> _Input_:
———

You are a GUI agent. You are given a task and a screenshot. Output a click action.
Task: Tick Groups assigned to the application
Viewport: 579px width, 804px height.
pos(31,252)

———

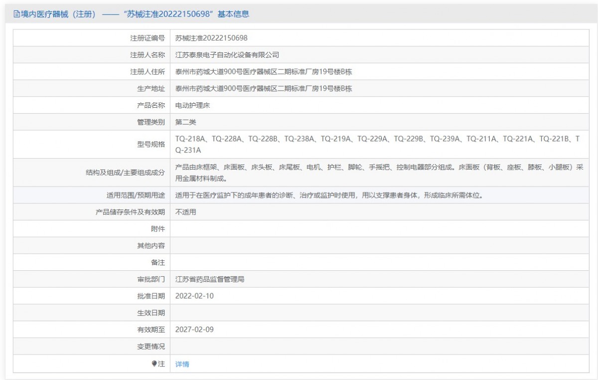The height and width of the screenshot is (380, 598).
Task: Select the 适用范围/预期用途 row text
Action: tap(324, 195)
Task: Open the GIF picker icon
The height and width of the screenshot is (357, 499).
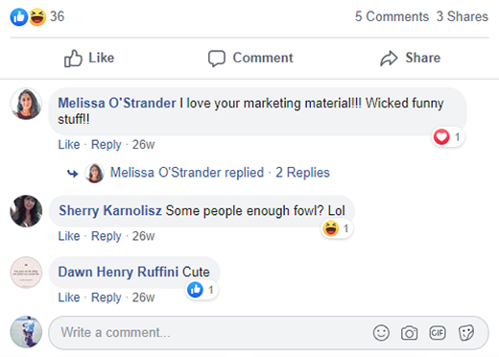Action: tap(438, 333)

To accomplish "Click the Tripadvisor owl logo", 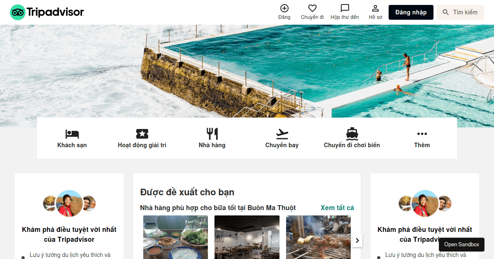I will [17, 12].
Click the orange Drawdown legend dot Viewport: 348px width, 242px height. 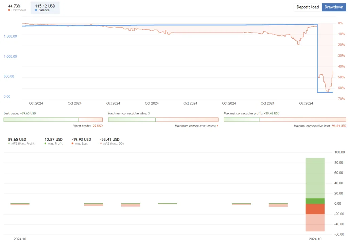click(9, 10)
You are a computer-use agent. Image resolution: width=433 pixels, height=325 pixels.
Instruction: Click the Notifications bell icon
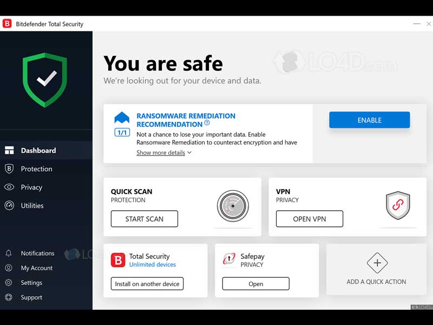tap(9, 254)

———

> _Instructions for the task_: If a line in the records contains "agent", report it.

> _Response_:
You are a GUI agent. You are given a task and a screenshot. Output a click action.
You are a computer-use agent. Image resolution: width=433 pixels, height=325 pixels.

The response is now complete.